Sony has finally updated the design lines of its smartphones and abandoned the now more than ubiquitous Omnibalance style for cooler and more attractive lines. Displays are finally giving up parts of the side frames by adopting an 18:9 format, but that might not be enough in a world dominated by bezel-less devices with notches. We thoroughly tested the Sony Xperia XZ2 display, one of the last devices that proudly features an LCD panel.
A few numbers first
On its new flagship for 2018, the company has installed a 5.7-inch display with an 18:9 format and 76% screen-to-body ratio. Longer displays are becoming customary in the smartphone market and it would’ve been a big mistake to ignore this trend.
The panel has FullHD+ resolution, i.e. 1080x2160 pixels, and a density of 424 ppi. It's strange to see how Sony rounded and curved the Xperia XZ2, but still decided to keep the classic corners on the display at the expense of the current trend.
Sony has also stayed the course with its panel technology. There’s no OLED (which they probably can’t produce at a competitive quality) on this Xperia XZ2, which once again utilizes an IPS Triluminous LCD screen equipped with an X-Reality Engine.
Record and watch your own HDR content
The panel supports 24-bit color depth and is HDR certified. You’re not only able to watch HDR video content on YouTube, but you can also enjoy HDR on videos recorded by your smartphone in 4K HDR 10 bit (if the function is enabled), which is a big deal.
The smartphone also has a conversion engine that can transform non-HDR content into HDR. Thanks to these capabilities, video content on your smartphone will certainly be more enjoyable, and you’ll notice slight improvements, but don’t expect miracles. After all, your smartphone can’t invent the information you need if a video wasn’t recorded in HDR.
Brightness and almost impeccable colors but no OLED
In our measurements we found that the display is particularly bright, even if it’s not at the level of the displays on the iPhone X or Galaxy S9, which reaches almost 620 nits in white. Although it’s not the brightest display on the market, you’ll have absolutely no problem viewing content, even in direct sunlight.
If you compare it to other LCDs, the black is very good with a measured brightness of 0.456 nits. But the contrasts won’t be absolute like they are on OLED panels. The contrast we measured was 1356:1 under normal conditions, but it can increase considerably when viewing HDR content.

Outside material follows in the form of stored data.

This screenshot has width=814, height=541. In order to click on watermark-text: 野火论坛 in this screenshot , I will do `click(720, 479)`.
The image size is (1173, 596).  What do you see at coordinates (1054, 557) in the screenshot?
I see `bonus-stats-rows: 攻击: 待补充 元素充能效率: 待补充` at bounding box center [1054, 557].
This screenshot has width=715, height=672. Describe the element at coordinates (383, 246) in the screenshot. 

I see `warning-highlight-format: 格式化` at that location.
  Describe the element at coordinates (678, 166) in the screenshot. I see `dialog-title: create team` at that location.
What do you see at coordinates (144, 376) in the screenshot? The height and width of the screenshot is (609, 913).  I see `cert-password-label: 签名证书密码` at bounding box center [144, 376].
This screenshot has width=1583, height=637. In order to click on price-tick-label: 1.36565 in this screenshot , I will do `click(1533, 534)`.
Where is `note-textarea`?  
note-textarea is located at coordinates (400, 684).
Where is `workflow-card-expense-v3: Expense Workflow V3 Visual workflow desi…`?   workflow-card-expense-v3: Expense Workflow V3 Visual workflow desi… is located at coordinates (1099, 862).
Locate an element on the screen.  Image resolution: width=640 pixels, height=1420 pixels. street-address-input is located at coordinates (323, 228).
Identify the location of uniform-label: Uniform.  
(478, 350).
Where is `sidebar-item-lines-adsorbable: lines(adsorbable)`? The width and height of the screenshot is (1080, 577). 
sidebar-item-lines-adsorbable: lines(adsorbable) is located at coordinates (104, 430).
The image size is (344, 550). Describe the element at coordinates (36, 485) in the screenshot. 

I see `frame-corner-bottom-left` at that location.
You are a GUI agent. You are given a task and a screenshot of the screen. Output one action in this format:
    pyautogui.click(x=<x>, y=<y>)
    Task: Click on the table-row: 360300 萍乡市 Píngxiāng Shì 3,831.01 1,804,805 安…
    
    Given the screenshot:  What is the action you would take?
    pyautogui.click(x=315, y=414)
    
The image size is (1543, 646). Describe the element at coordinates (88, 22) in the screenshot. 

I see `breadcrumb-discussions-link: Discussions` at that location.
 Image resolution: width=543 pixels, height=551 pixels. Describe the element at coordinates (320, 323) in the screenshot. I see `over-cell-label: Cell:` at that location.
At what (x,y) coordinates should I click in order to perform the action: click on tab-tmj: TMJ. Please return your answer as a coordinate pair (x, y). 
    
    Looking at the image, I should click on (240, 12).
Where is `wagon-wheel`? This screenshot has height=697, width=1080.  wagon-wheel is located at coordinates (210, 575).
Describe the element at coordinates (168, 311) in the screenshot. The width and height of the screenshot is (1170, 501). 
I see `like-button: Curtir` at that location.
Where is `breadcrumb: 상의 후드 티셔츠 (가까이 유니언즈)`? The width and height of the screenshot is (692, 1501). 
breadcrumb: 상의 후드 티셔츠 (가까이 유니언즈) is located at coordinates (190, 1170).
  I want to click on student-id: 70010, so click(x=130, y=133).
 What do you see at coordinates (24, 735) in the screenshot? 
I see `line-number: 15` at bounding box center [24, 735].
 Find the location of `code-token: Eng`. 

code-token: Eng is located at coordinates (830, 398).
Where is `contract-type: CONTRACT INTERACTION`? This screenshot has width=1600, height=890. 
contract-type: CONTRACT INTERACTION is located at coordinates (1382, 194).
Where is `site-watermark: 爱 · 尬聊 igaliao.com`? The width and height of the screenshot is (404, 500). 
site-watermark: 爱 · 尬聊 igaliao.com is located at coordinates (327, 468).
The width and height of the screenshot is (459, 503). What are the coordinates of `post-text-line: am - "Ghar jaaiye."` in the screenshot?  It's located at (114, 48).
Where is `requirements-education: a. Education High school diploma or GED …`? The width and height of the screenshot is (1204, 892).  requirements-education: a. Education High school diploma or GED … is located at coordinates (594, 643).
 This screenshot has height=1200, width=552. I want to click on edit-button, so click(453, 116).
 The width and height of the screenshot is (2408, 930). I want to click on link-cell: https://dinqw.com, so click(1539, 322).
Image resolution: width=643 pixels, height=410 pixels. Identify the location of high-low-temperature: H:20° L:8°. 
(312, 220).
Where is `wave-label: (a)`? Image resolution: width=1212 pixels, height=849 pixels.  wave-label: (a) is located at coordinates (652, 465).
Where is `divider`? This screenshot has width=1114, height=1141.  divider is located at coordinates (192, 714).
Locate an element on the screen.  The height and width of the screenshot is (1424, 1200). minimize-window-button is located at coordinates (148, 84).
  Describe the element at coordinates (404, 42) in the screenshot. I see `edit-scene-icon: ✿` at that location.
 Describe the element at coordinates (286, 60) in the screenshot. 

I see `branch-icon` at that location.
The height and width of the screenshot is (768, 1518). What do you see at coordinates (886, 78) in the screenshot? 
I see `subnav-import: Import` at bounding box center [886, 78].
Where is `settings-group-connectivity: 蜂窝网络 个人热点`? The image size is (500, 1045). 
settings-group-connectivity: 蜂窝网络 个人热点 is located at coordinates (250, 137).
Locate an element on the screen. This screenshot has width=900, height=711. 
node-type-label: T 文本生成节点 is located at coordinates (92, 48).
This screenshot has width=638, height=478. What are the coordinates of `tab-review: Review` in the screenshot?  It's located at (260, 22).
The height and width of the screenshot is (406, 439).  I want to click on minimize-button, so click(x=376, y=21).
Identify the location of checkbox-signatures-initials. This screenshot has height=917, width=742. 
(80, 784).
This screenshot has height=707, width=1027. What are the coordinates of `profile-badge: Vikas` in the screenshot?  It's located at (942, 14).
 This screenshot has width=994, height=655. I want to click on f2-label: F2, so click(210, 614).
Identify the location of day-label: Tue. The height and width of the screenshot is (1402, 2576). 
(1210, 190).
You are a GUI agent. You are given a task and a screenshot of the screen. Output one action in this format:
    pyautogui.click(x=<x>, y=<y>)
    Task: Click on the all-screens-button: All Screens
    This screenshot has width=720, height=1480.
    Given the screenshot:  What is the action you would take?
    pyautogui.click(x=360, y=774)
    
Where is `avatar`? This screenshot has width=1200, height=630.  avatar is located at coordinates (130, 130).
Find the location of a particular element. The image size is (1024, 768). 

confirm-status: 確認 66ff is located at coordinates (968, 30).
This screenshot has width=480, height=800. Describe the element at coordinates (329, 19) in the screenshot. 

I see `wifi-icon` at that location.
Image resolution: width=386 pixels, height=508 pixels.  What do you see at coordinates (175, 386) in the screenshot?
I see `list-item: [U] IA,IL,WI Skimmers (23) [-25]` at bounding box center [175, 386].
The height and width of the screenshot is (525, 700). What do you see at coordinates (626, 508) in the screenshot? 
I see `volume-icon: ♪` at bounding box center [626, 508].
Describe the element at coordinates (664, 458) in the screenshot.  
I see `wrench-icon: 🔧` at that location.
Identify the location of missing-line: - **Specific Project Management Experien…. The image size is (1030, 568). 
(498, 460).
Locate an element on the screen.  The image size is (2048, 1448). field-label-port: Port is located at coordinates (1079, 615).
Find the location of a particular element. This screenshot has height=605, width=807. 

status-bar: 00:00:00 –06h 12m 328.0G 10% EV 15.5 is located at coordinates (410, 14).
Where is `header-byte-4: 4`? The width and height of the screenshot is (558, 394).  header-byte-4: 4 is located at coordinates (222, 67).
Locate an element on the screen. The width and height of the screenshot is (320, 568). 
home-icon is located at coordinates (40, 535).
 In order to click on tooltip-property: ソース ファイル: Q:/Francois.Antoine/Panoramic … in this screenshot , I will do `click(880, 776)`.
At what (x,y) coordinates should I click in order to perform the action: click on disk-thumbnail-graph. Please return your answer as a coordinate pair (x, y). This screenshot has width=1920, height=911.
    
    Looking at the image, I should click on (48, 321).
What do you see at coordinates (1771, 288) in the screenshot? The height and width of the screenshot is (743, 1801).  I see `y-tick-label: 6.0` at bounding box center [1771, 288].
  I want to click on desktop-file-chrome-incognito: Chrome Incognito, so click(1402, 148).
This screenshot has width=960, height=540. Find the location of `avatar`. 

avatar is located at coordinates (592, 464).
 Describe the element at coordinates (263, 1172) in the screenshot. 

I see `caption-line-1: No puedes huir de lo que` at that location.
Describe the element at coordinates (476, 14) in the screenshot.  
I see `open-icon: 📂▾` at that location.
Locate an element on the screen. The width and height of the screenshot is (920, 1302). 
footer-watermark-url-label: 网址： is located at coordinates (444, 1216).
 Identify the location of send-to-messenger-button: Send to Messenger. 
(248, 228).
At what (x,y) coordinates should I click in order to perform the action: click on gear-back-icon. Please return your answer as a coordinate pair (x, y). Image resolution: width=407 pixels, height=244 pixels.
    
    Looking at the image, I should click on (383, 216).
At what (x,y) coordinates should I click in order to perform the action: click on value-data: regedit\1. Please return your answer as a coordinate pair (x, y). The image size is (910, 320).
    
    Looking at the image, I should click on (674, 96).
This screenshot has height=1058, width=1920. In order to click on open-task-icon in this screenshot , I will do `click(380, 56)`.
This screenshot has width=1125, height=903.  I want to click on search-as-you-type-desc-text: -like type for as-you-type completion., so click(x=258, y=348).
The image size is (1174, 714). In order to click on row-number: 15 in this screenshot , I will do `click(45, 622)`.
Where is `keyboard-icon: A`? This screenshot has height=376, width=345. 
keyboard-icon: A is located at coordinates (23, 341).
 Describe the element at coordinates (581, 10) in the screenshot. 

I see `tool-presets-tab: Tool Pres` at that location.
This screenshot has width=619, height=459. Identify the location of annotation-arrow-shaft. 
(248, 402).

The display colors are calibrated well and cover the sRGB color range more than abundantly. From our measurements we also noticed that the display has a white point that is slightly tending to blue, but this can be recalibrated in the settings. There are three settings for display colors you can choose:
- Professional Mode: less saturated colors and 100% sRGB range covered.
- Standard Mode: Widest color range of the Triluminos display.
- Super-vivid Mode: an extra saturated color profile for strong stomachs.
What’s going on at Sony?
The use of an LCD panel also leads us to another unpleasant surprise: the Sony Xperia XZ2 doesn’t have Always on display, just the Ambient display. When you receive a notification or lift your smartphone from the table, you’re able to see the time and notifications in white on a black background for a few seconds. You can’t even double-tap to wake up the smartphone.
What do you think about the display on the Sony Xperia XZ2? Are you a fan of Sony Triluminos technology or do you prefer the OLEDs that the competition offer?